Did install Snowflake on one TO and it running well according to the output of:
grep ‘snowflake’ /var/log/messages.1
Have a little script summing the traffic and there is a few GB per day usually despite being heavily NATed.
But also running on that TO the Sentinel and Dynamic FW.
(So I’m not only leeching on the fruits of the projects, right?)
The Sentinel Components are all on - except for Survey.
In before the Snowflake went inside the TO there were no incidents reported by the device (can be seen on Sentinel View by Device token).
Having the Snowflake also in the LAN on separate devices before moving it into TO. That does not create a single such event afaik.
(Snowflake in use more than a year.)
All reported incidents are in ‘Top traps by incidents recorded’ only as ‘fwlogs’ marked.
The Snowflake works as connecting to the broker service that matching requests to be bridged through Snowflake instances. Therefore the connections are introduced as incoming to my Snowflake(?).
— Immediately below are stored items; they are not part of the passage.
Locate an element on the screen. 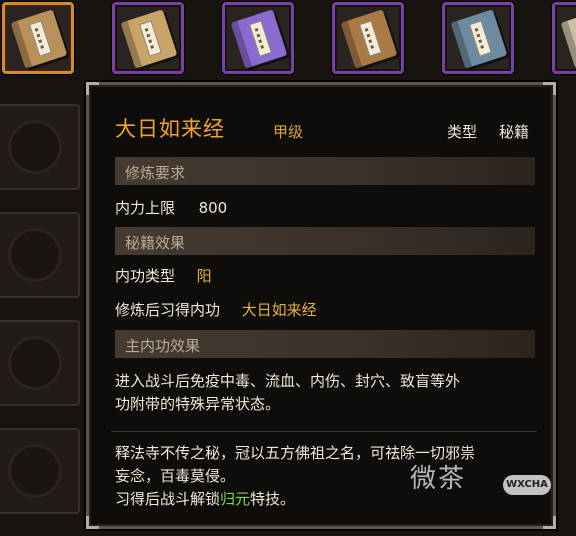  watermark-logo: 微茶 is located at coordinates (438, 479).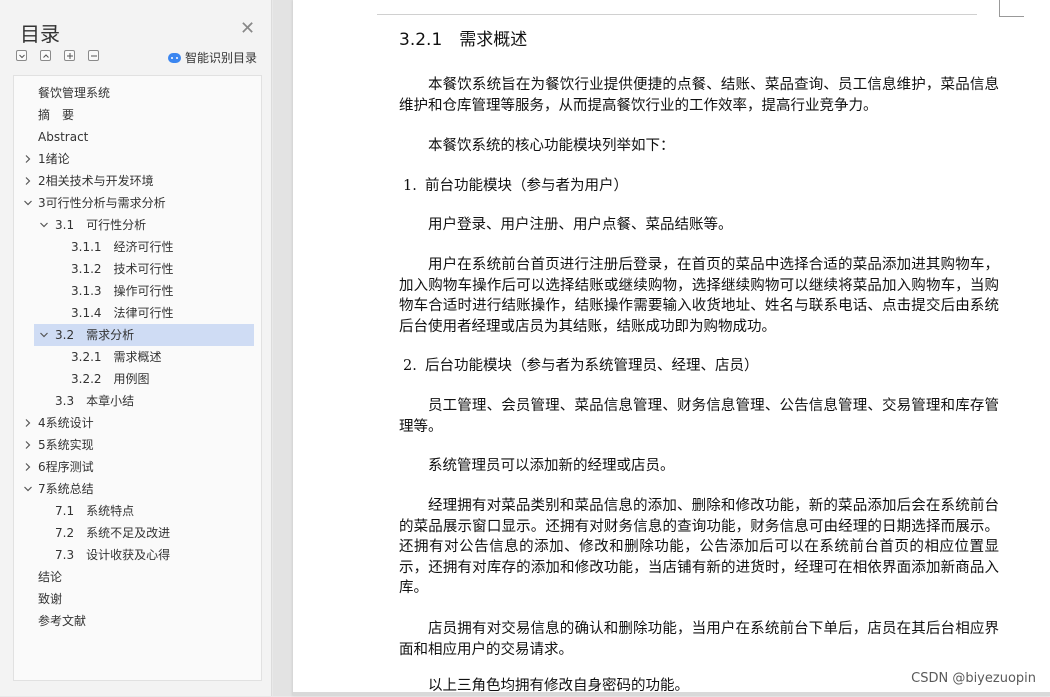 This screenshot has height=697, width=1050. I want to click on toc-item: 3可行性分析与需求分析, so click(138, 203).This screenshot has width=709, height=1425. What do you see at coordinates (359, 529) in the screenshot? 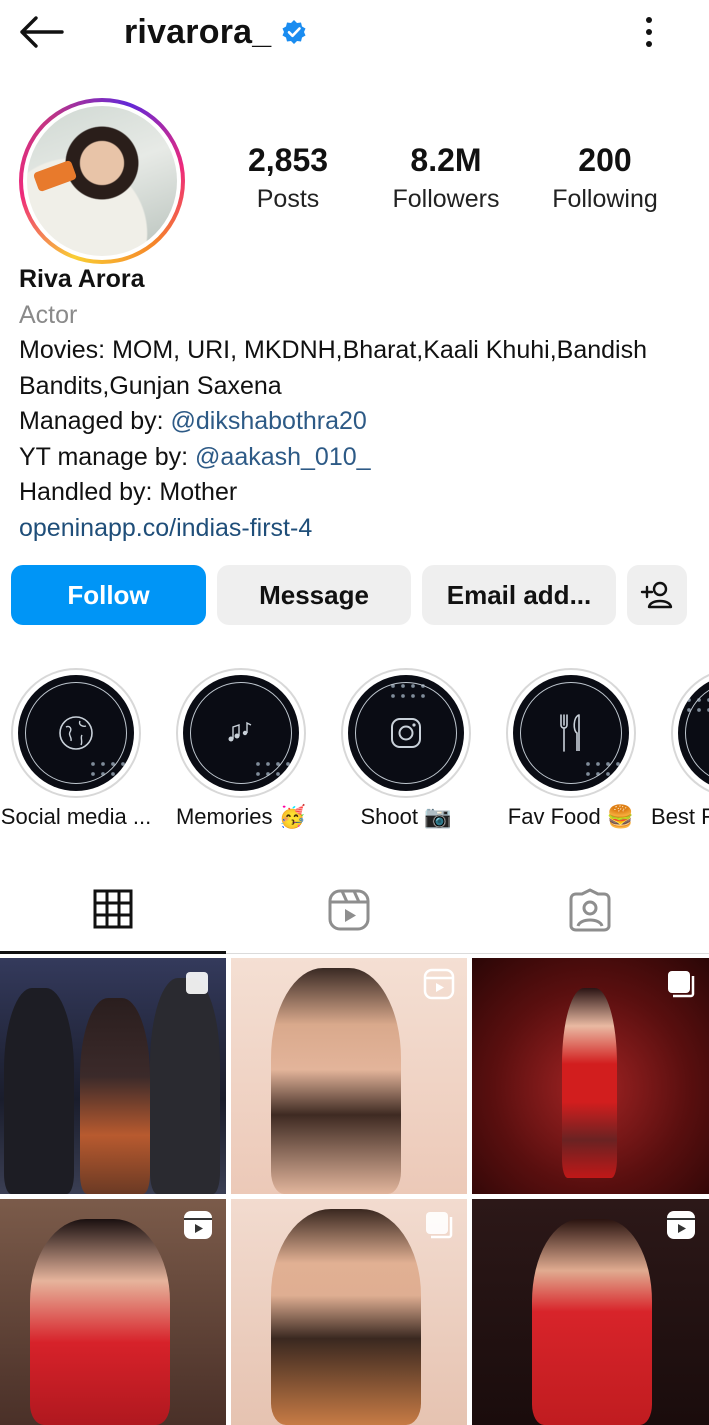
I see `bio-website-link: openinapp.co/indias-first-4` at bounding box center [359, 529].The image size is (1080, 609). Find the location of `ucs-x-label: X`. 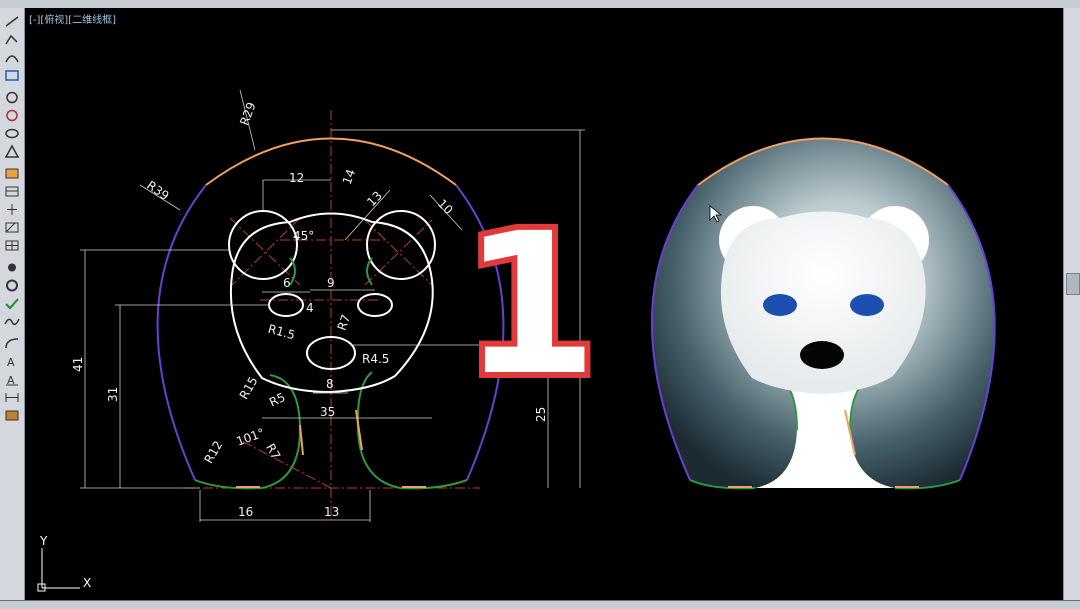

ucs-x-label: X is located at coordinates (87, 583). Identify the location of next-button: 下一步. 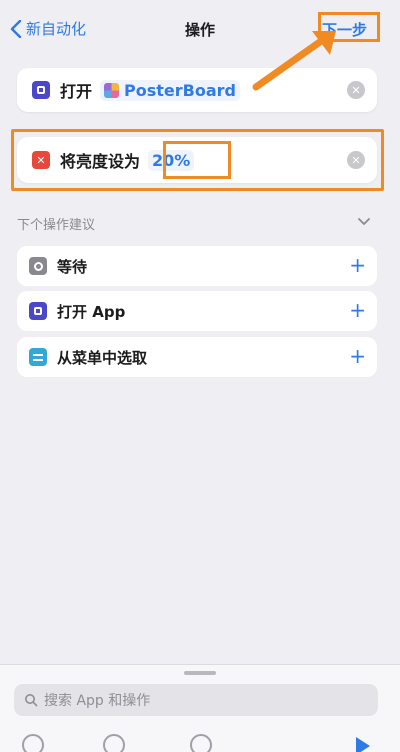
(344, 30).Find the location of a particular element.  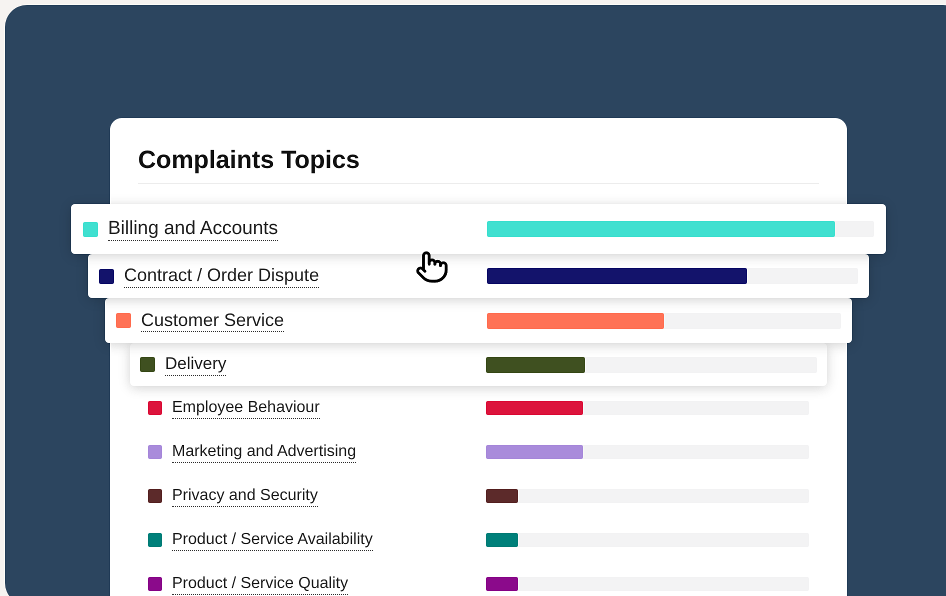

topic-row: Product / Service Availability is located at coordinates (478, 540).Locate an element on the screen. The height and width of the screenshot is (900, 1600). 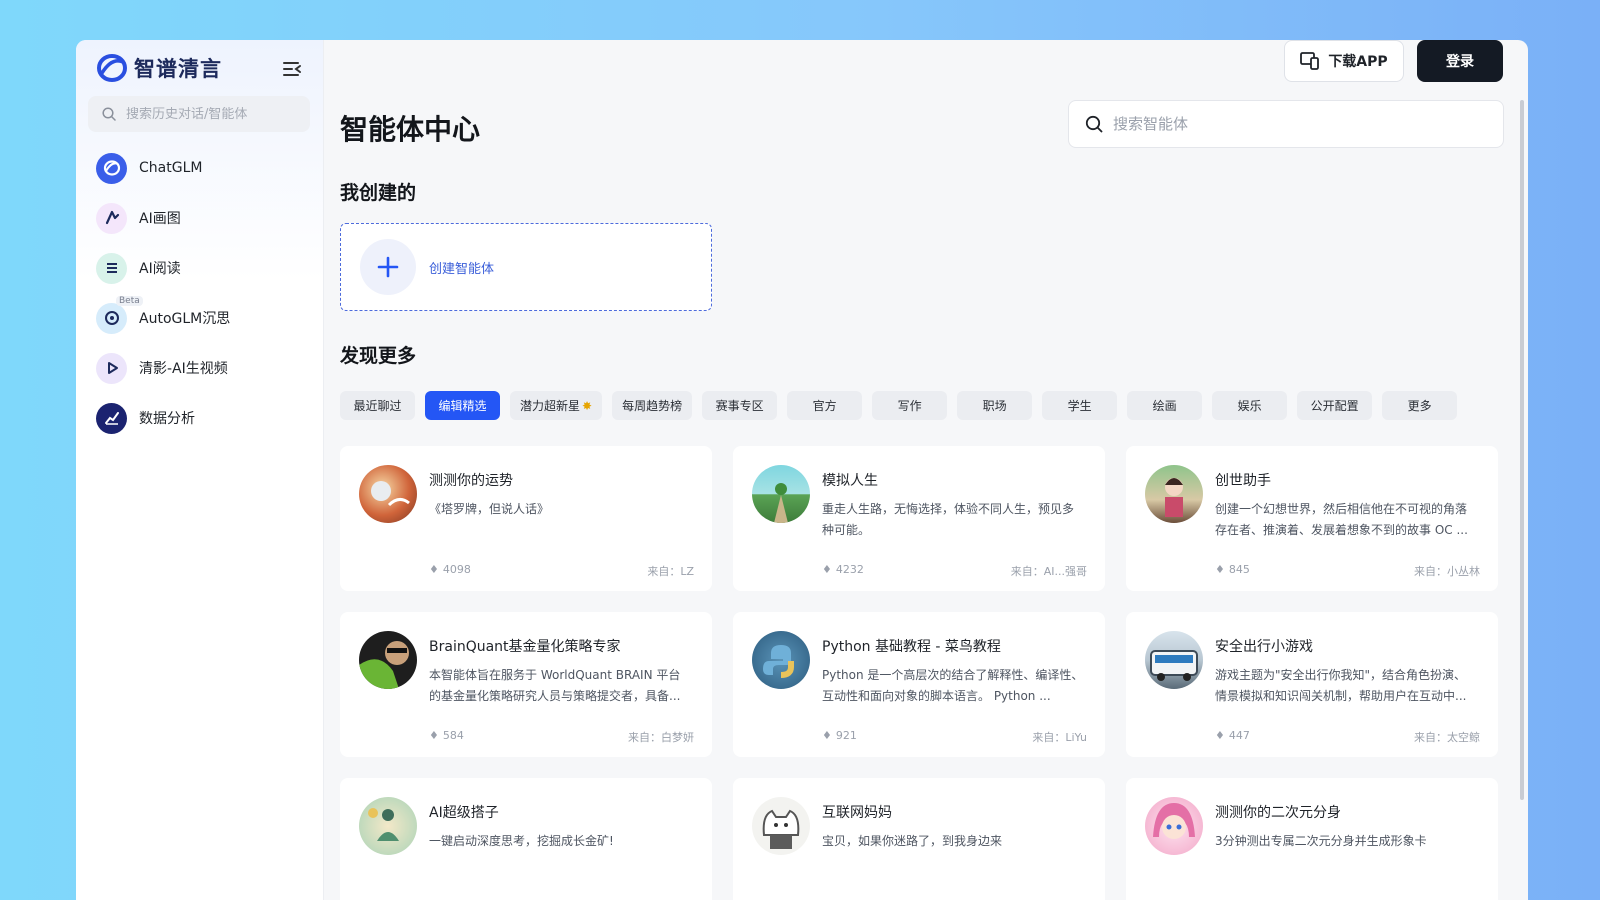
tab-student: 学生 is located at coordinates (1080, 406).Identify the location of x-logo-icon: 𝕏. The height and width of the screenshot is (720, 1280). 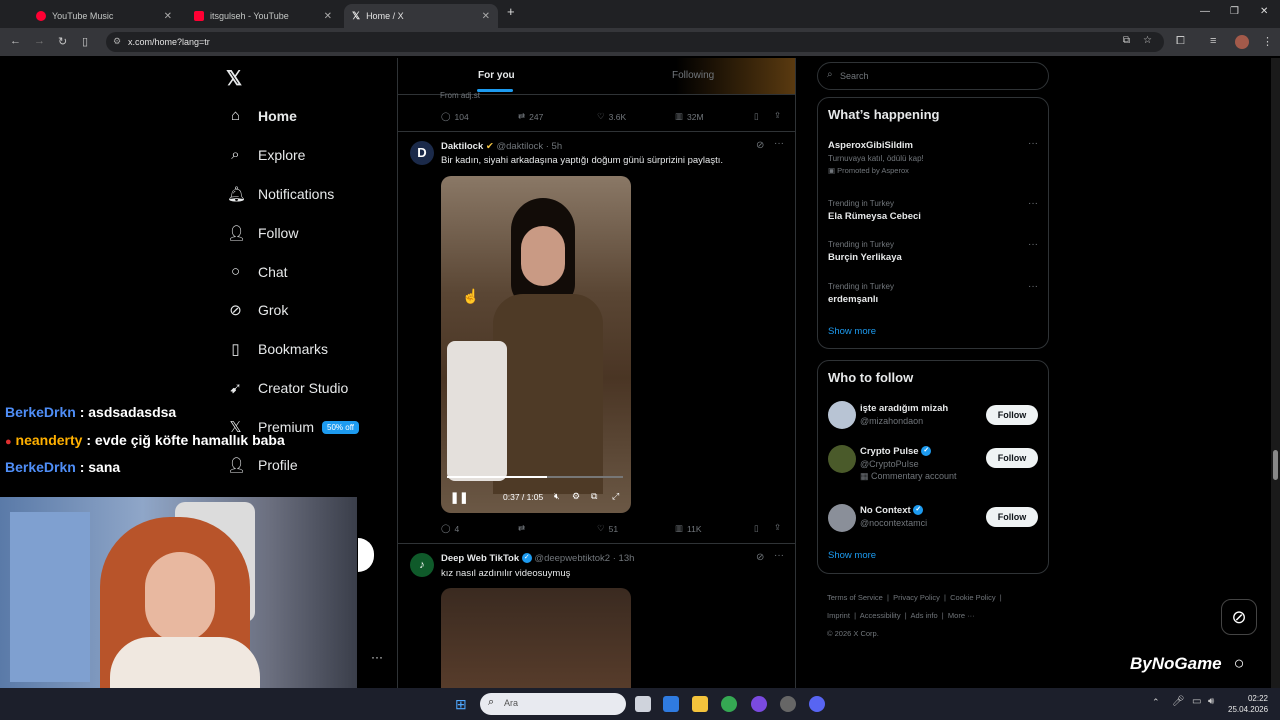
(234, 78).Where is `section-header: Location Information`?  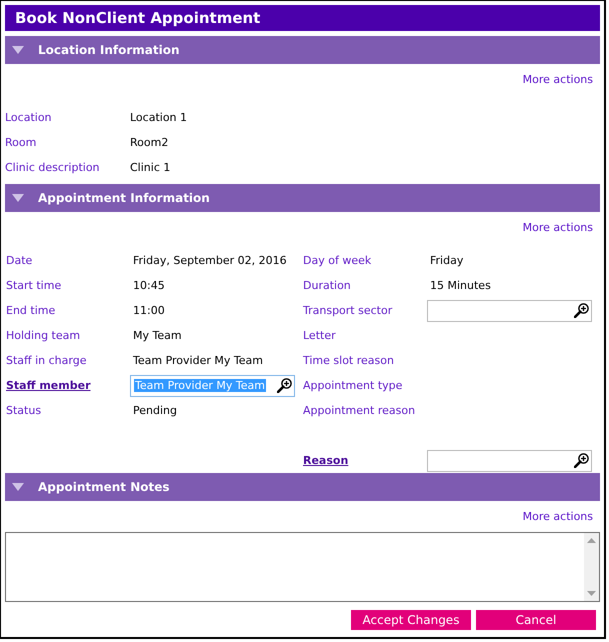 section-header: Location Information is located at coordinates (302, 50).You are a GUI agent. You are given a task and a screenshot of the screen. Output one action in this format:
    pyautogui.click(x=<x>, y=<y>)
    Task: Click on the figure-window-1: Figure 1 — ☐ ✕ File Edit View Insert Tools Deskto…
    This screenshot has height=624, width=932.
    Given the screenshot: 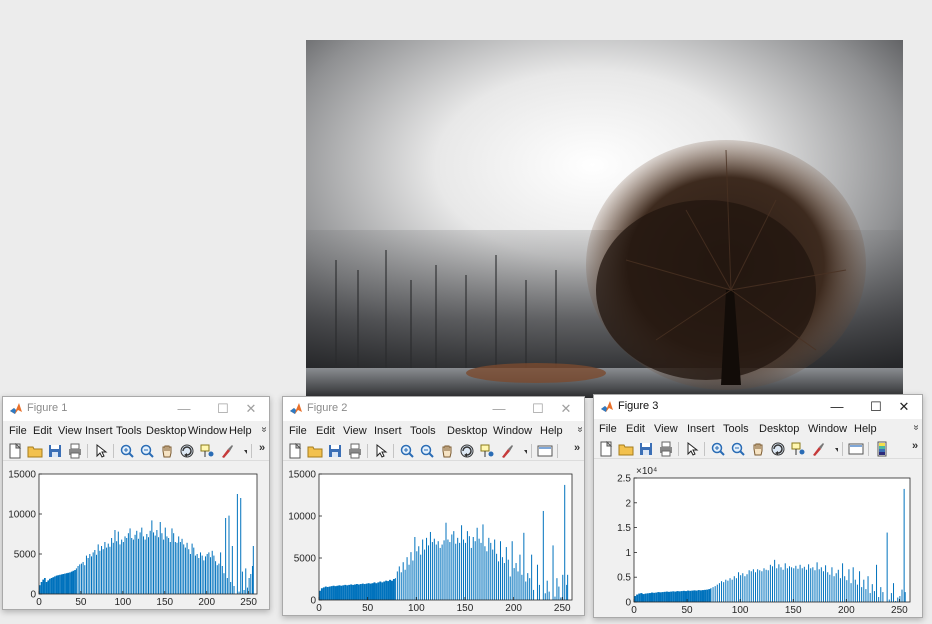 What is the action you would take?
    pyautogui.click(x=136, y=503)
    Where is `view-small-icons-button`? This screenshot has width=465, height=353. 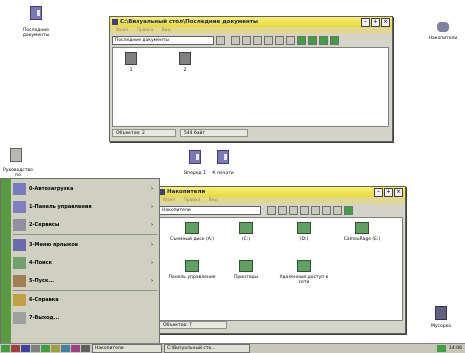 view-small-icons-button is located at coordinates (312, 40).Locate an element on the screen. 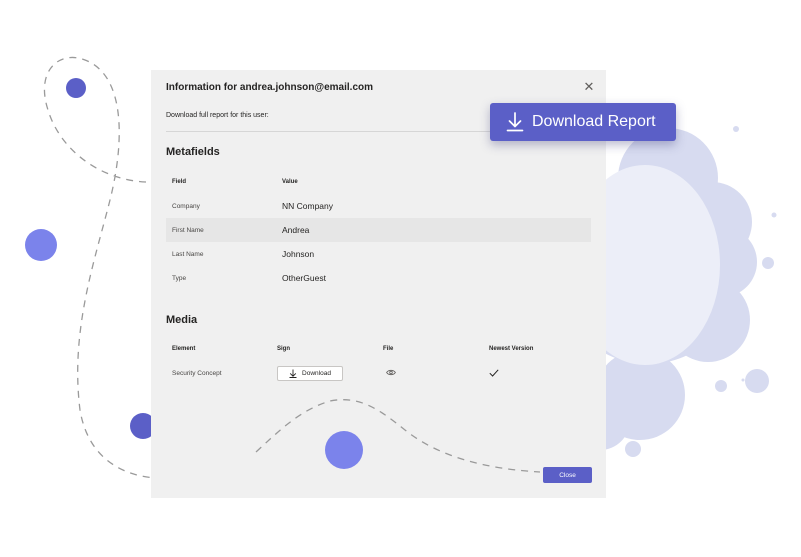 Image resolution: width=801 pixels, height=557 pixels. field-label: Company is located at coordinates (186, 206).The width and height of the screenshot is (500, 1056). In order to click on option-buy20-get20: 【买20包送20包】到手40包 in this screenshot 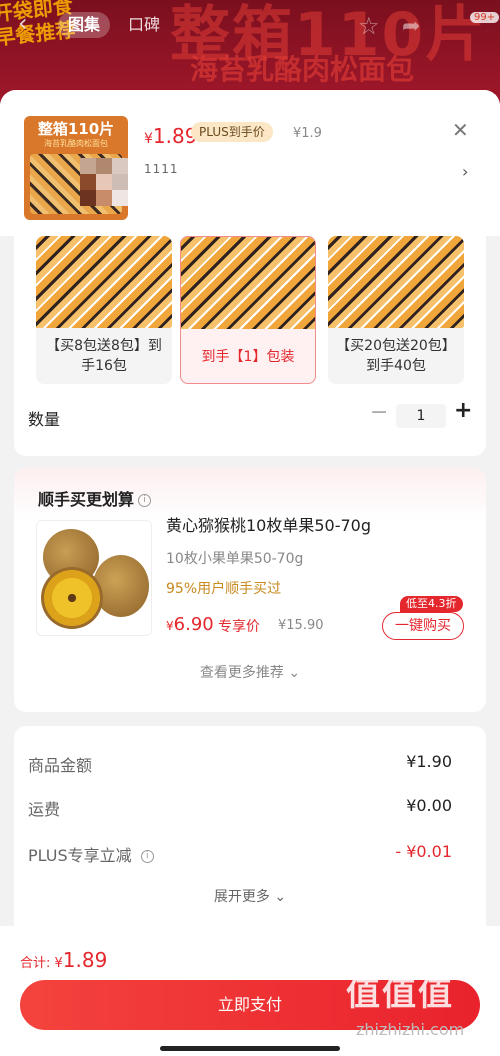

From the service afaik the outgoing connections are: on the broker belonging to the Tor project and after the WebRTC p2p is established, bridging that traffic into the Tor relay of choice.
I did read this Technical overview but unsure if my understanding is correct, mainly how is the WebRTC done - if that is incoming or my Snowflake is asked to introduce itself to the counterparty.
Now as this is widely deployed service (standalone instances into: docker, Linux, as a browser extension or even process in the opened browser tab, OpenWRT) - I’m not sure how much risk is here to be monitored.
As Snowflake only blindly transporting the data, not executing something and it’s a WebRTC-like traffic.
‘There is no need to worry about which websites people are accessing through your Snowflake proxy. Their visible browsing IP address will match their Tor exit node, not yours.’
Also from the reForis menu info: ‘Sentinel uses them to monitor packets coming from outside network and trying to connect to potentially vulnerable local services.’
Have few questions:
-
are those ‘fwlogs’ events processed:
a) again for some reinforcement of the threat entry, meaning they help to the ‘threat’ to stay in database longer because of such occurrence?
b) it’s only for my id statistics
c) both -
can be those somehow false positives? Because of the abuse of Tor/Domain Fronting/Snowflake brokers. Meaning they are by mistake of en mass reporting existing as threat from instances such is this one.
-
why it’s now visible only when Snowflake is in TO, but it doesn’t catch the LAN traffic. That bothering me most because there is no change in my network, no new services. Rest of the traffic goes in/out through the VPN (Snowflake does not).
How can I check for more information what device/traffic does trigger such event? (What device can cause incoming traffic of this type.)
‘ipset list’ does not work, presumably because the transition on nftables with 7.1
So far only thinking that someone is probing the network (and is already as malicious in database) - because the recorded events are from ‘simple firewall monitoring’, not the Minipots. Maybe as this is the new installation there is also new broker with different history or region to maintain in contrast to previous one.
Also maybe important to note:
this TO is behind someones else gateway so the Snowflake checking procedure for NAT type returning:
NAT Type measurement: unknown → restricted = restricted
NAT type: restricted
Also the Snort installed for a period of time both with Snowflake in LAN and in TO.
For each option it does warn me (after editing some conf. for it to be displayed daily in reForis) and it flooded the log with many warnings pointing I believe the Snowflake traffic.
(Because that does stop as Snowflake paused.)
For the excessive logging that I do not now how to tame it and make a good use of that, Snort no longer in use.
Before posting here, checked also:
this post and the Sentinel Intro / Setup / Threat detection and few more posts here and there in hope that not missing some obvious info that could help me.